A detective, Griff (Gian Keys) finds himself on Elaine's trail. They meet. They're sure they met before. They can't think where. Elaine decides it must mean that Griff is her destiny, and throws herself at him, hard.
In fact, Griff used to be a traffic cop, and stopped Elaine in the first couple of minutes of the film to tell her about her faulty tail light on the way there. Neither of them remember it. And so Elaine thinks it's a supernatural sign.

Elaine spends most of the film being wrong about things. She wants a man to take care of, but she doesn't get what it is to be loved. We realise that she was emotionally abused by her father and her husband, and that she idealises people until she doesn't, when she turns on them. Griff she falls in love with. And of course she does, because we learn that Griff is emotionally unavailable and frankly cut from the same cloth as Elane's dad and husband.

Eventually Griff and Elaine will have a confrontation. It's inevitable.
Griff: That's not love, that's a borderline personality disorder!
Elaine calls Griff out for the narcissist he is, in return, but a diagnosis of classic BPD isn't actually that much of a stretch, frankly. Some of the evidence of related mental health problems is circumstantial: chainsmoking, poor diet, poor personal hygiene. There's the way she habitually wears herself like a costume, too – the (retro) detail of Elaine affecting a wig that looks almost exactly like her natural hair allows for a pivotal scene towards the end of the film where Trish, too, gets to try on the Elaine Costume.

Much more telling is the trajectory of Elaine's emotional attachments, her self-destructive behaviour, the way she runs hot and cold and doesn't even realise she's doing so. And the film does it in exactly in the same way that a 50 year old film would signify that she is simply “crazy” and “bad”, except that the film has also signified that it is in fact set in the present.

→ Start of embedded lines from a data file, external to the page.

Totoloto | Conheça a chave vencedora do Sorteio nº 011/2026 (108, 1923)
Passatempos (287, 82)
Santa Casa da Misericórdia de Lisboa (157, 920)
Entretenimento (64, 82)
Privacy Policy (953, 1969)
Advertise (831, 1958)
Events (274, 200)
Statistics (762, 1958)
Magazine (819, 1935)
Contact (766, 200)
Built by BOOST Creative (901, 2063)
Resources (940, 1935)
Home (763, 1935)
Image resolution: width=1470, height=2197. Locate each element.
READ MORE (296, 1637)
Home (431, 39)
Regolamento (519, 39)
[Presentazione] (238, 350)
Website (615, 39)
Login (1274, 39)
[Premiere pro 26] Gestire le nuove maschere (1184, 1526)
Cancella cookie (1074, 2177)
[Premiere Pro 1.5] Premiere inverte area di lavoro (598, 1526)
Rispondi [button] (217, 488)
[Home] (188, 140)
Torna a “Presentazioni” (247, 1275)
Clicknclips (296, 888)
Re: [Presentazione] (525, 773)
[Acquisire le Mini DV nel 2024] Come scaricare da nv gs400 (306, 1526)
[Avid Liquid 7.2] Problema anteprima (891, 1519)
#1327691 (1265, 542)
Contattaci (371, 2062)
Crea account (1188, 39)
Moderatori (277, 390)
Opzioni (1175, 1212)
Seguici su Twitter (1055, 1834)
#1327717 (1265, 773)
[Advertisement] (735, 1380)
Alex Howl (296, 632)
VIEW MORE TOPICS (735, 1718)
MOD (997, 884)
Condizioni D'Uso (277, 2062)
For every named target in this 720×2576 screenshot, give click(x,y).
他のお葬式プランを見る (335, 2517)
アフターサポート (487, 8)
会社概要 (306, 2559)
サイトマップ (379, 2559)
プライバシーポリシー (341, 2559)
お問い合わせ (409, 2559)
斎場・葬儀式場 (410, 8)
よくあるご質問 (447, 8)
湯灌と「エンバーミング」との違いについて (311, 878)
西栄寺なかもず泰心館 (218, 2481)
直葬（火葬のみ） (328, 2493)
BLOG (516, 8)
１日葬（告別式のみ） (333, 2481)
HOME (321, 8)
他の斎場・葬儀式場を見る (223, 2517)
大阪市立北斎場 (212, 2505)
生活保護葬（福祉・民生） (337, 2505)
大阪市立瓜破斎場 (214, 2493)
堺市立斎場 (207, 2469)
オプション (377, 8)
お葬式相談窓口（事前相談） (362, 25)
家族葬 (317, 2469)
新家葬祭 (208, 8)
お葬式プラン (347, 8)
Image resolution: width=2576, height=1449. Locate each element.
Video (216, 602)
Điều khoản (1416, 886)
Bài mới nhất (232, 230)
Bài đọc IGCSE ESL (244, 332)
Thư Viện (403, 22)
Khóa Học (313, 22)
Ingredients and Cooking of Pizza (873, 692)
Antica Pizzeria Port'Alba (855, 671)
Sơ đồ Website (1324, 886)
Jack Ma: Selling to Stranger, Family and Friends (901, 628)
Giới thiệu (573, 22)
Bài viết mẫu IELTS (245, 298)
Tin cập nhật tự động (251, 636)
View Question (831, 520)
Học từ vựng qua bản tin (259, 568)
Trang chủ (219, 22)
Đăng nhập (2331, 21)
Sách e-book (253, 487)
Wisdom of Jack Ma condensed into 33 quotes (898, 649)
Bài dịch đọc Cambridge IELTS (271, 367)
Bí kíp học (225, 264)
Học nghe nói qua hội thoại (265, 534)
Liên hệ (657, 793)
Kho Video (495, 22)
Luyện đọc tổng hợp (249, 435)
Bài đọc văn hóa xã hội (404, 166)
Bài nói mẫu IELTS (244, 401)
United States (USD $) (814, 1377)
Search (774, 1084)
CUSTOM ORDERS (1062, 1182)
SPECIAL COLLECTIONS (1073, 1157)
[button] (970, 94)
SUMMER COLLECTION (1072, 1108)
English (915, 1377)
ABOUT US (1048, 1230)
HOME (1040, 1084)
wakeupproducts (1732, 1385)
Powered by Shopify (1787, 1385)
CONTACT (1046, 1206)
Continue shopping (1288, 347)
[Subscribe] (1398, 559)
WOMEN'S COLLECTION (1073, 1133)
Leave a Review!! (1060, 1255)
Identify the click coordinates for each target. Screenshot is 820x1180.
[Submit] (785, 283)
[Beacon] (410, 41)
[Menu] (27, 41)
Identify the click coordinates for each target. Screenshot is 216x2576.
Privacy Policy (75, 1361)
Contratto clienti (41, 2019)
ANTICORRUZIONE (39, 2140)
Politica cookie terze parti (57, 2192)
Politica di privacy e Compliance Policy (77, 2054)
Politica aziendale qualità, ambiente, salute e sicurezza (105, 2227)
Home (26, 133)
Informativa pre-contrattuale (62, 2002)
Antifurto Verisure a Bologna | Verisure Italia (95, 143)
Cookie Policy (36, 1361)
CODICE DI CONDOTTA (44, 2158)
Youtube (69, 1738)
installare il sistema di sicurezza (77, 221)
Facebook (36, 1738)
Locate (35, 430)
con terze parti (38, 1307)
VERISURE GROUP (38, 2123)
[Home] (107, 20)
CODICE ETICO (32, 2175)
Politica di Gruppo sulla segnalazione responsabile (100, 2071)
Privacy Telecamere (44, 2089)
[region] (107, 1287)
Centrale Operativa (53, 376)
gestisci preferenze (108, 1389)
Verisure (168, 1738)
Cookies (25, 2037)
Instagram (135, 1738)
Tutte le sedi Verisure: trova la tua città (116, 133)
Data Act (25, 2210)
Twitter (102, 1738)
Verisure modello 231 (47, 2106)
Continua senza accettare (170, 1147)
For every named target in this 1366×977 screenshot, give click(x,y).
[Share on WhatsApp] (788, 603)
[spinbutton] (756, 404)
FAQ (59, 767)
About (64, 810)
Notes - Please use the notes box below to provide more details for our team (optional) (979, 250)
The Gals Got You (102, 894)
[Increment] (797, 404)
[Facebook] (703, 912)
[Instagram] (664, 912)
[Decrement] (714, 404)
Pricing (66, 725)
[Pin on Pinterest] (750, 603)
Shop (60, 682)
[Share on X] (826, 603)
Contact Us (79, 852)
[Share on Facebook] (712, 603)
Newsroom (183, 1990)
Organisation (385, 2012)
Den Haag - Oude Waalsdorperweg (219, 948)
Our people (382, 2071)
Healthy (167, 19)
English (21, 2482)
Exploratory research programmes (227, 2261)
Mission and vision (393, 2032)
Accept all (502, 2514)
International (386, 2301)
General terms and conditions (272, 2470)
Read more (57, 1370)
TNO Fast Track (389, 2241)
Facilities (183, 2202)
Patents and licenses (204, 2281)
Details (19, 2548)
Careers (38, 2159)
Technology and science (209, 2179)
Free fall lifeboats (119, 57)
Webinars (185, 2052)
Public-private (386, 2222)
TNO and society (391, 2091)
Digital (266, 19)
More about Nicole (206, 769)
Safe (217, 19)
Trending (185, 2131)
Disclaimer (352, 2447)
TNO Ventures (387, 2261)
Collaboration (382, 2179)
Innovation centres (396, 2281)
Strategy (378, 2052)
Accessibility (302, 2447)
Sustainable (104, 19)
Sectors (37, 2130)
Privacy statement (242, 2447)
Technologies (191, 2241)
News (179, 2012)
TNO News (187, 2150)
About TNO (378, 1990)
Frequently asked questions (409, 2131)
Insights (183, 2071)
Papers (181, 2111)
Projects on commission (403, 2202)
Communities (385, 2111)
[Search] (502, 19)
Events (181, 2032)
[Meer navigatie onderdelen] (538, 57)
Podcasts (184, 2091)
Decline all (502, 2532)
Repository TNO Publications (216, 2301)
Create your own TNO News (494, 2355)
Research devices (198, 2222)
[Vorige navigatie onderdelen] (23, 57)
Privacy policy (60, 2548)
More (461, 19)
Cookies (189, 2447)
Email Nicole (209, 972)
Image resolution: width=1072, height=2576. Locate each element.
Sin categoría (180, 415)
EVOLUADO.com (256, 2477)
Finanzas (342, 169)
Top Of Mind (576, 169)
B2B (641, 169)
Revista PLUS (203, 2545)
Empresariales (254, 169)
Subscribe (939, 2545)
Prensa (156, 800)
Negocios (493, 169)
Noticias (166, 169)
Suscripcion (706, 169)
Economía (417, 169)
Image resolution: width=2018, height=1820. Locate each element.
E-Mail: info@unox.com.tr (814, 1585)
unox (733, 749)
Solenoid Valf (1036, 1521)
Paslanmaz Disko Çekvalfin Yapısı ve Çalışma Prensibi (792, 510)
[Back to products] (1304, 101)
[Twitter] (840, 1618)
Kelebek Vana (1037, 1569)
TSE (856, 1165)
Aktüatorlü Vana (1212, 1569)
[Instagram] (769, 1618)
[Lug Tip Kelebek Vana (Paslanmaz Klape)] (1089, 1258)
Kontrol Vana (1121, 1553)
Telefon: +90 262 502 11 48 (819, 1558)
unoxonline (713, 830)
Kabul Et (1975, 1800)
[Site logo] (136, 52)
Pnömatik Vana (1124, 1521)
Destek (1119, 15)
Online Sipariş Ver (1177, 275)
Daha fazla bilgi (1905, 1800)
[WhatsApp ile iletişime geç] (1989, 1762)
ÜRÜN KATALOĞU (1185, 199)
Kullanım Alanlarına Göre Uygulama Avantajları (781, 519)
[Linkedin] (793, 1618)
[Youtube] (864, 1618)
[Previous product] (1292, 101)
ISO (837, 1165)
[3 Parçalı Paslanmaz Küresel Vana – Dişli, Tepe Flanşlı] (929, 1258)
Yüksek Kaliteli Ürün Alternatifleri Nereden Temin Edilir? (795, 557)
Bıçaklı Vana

And the genius of The Love Witch is that it uses a pitch perfect evocation of the tone, dialogue, performances, pacing and visual style of a film made about 50 years ago and an explicit contemporary context to show us with subtlety and grace the experience of someone whose shitty life has saddled them with a raft of mental health problems, trapped in a world where the patriarchal expectations about how you show love damage everyone. Far from being a satire or a spoof, The Love Witch is a work of the most exquisitely delicate balance. And it is the most contemporary thing imaginable, precisely because it looks like the most 1970 thing ever.

Because we are haunted.

Because the past is by no means done with us.